• EXTRACTED ENTRIES:
• • •
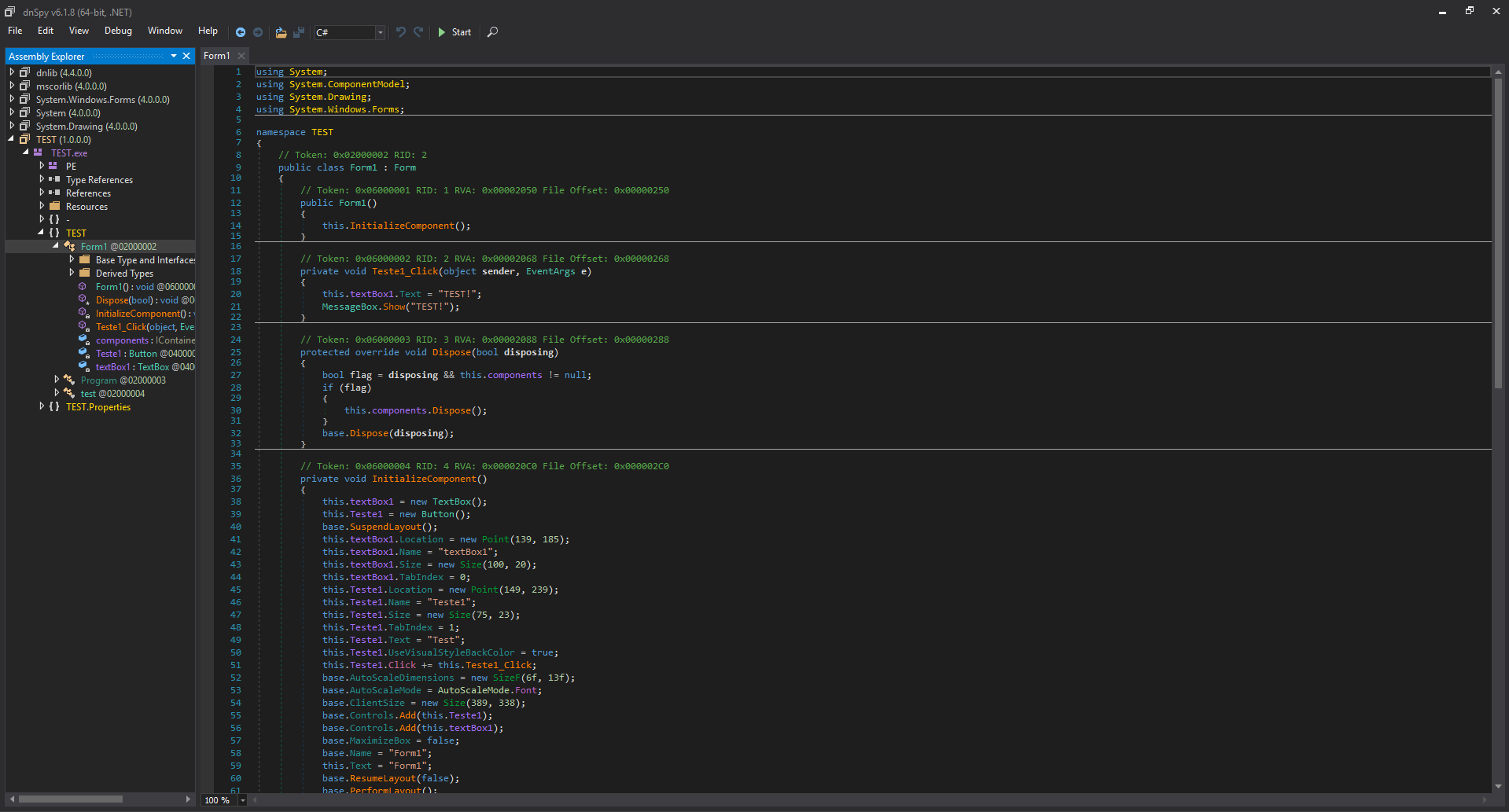
Task: Click the Assembly Explorer horizontal scrollbar
Action: point(71,799)
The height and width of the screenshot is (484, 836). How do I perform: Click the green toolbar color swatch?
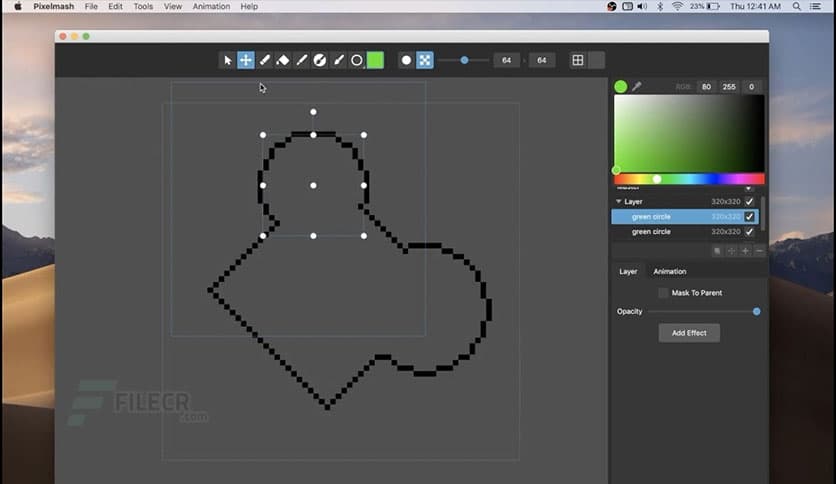[375, 60]
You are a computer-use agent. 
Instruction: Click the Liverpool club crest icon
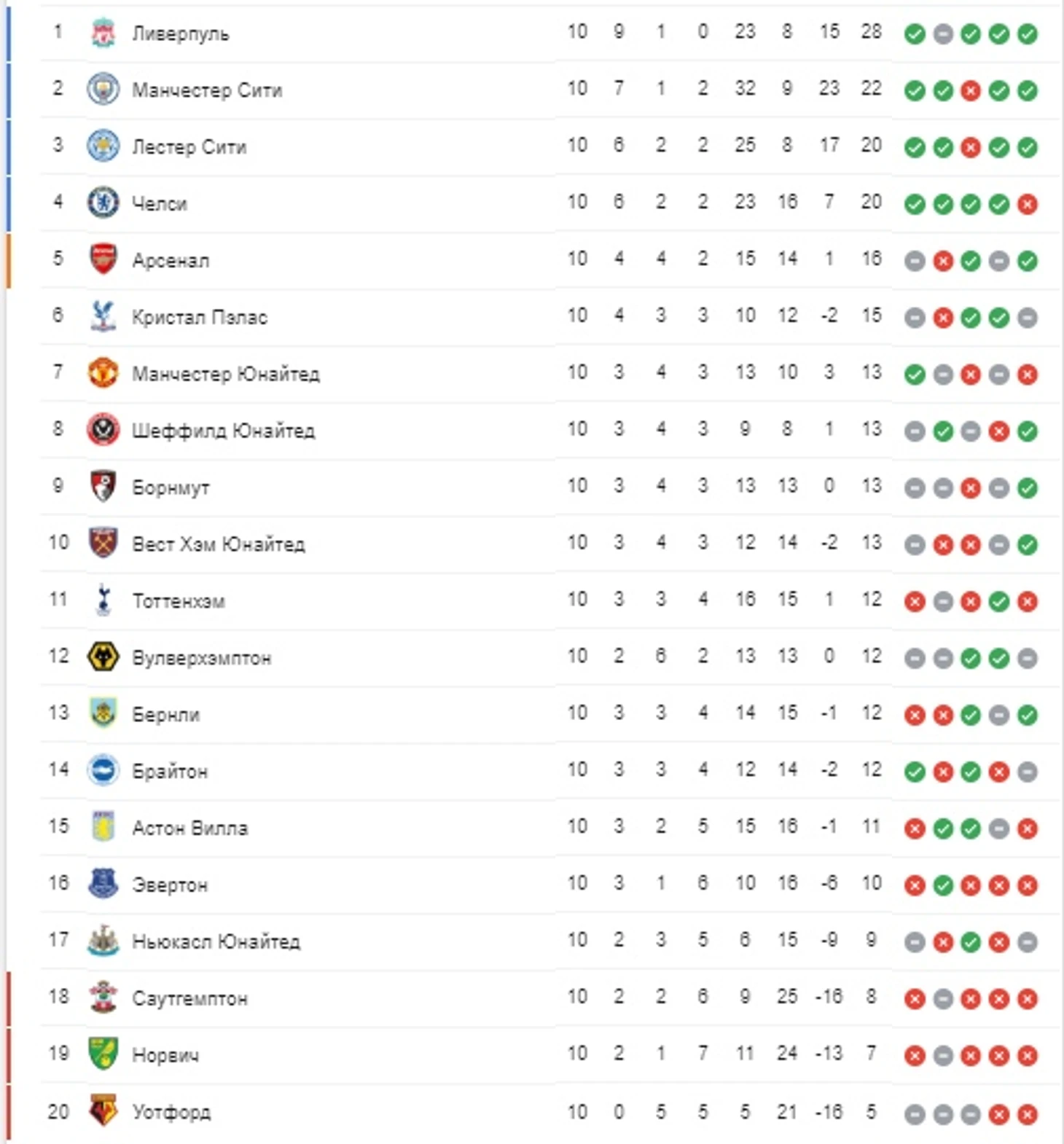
• • •
• PROBLEM REQUIREMENTS:
Give back, word for word, the lines from the one containing "The height and" through the last line of the listing above; include both ends and exclude the pictures.

• OUTPUT BELOW:
The height and width of the screenshot is (484, 836). How do I perform: Click the green toolbar color swatch?
[375, 60]
You are a computer-use agent. 
Instruction: Click the Liverpool club crest icon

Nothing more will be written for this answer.